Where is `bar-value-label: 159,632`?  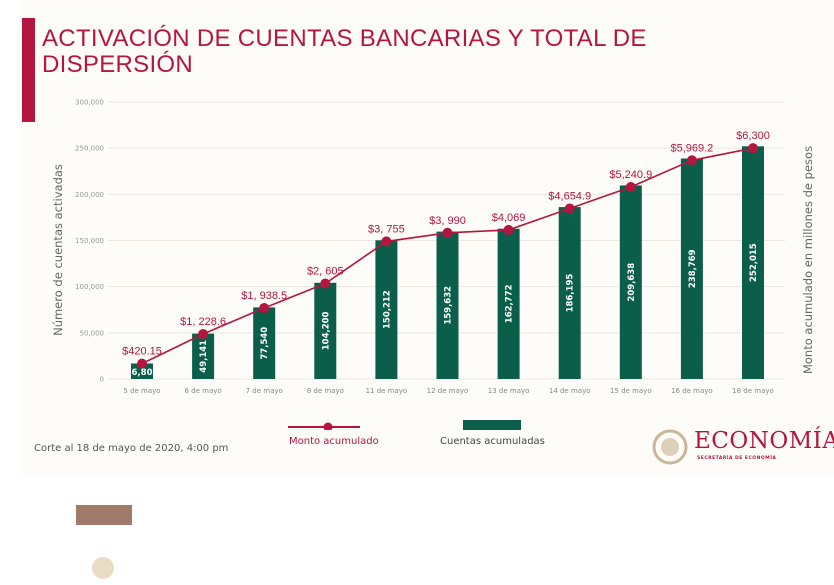
bar-value-label: 159,632 is located at coordinates (449, 306).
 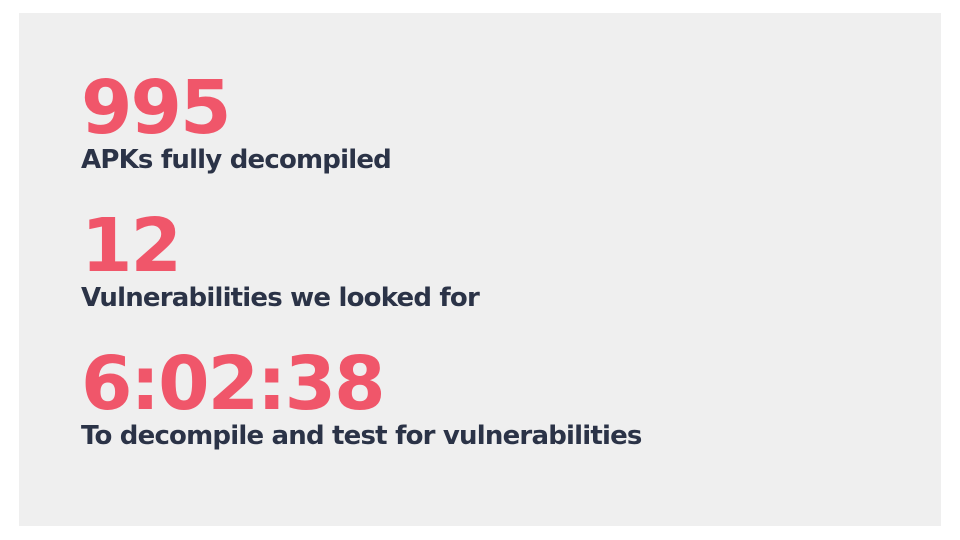 What do you see at coordinates (156, 108) in the screenshot?
I see `stat-value: 995` at bounding box center [156, 108].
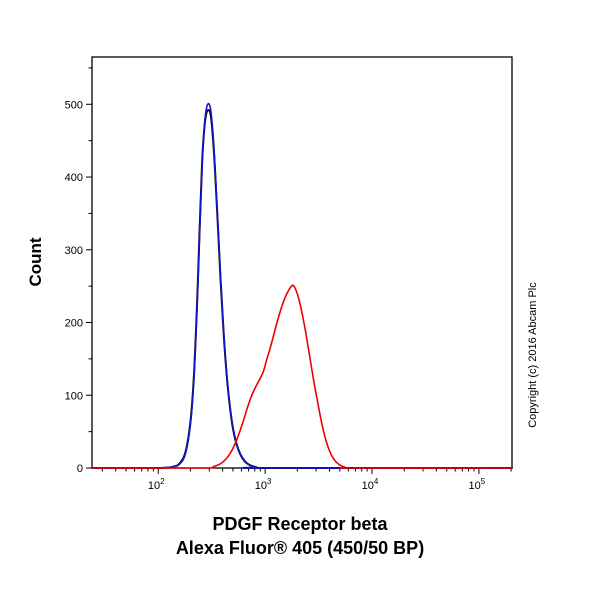 This screenshot has width=600, height=600. Describe the element at coordinates (300, 548) in the screenshot. I see `x-axis-title-line2: Alexa Fluor® 405 (450/50 BP)` at that location.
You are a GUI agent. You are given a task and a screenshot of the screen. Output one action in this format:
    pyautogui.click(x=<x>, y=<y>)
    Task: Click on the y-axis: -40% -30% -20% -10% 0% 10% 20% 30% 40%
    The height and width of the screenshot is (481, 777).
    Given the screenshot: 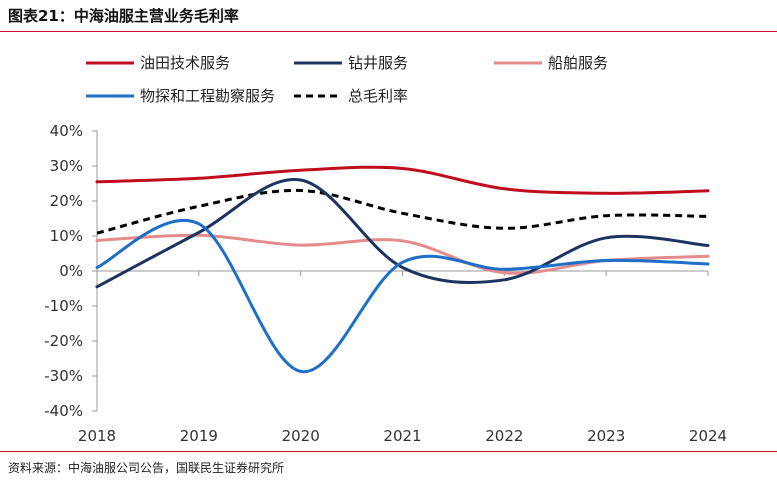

++++++

_Exercise goal:_
Copy the records exactly, starting at the line that contains "What do you" and continuing through the end of the records, and leave the pictures out of your answer.

_Task solution:_
  What do you see at coordinates (156, 108) in the screenshot?
I see `stat-value: 995` at bounding box center [156, 108].
 This screenshot has width=600, height=600. Describe the element at coordinates (300, 548) in the screenshot. I see `x-axis-title-line2: Alexa Fluor® 405 (450/50 BP)` at that location.
You are a GUI agent. You are given a task and a screenshot of the screen. Output one action in this format:
    pyautogui.click(x=<x>, y=<y>)
    Task: Click on the y-axis: -40% -30% -20% -10% 0% 10% 20% 30% 40%
    The height and width of the screenshot is (481, 777).
    Given the screenshot: 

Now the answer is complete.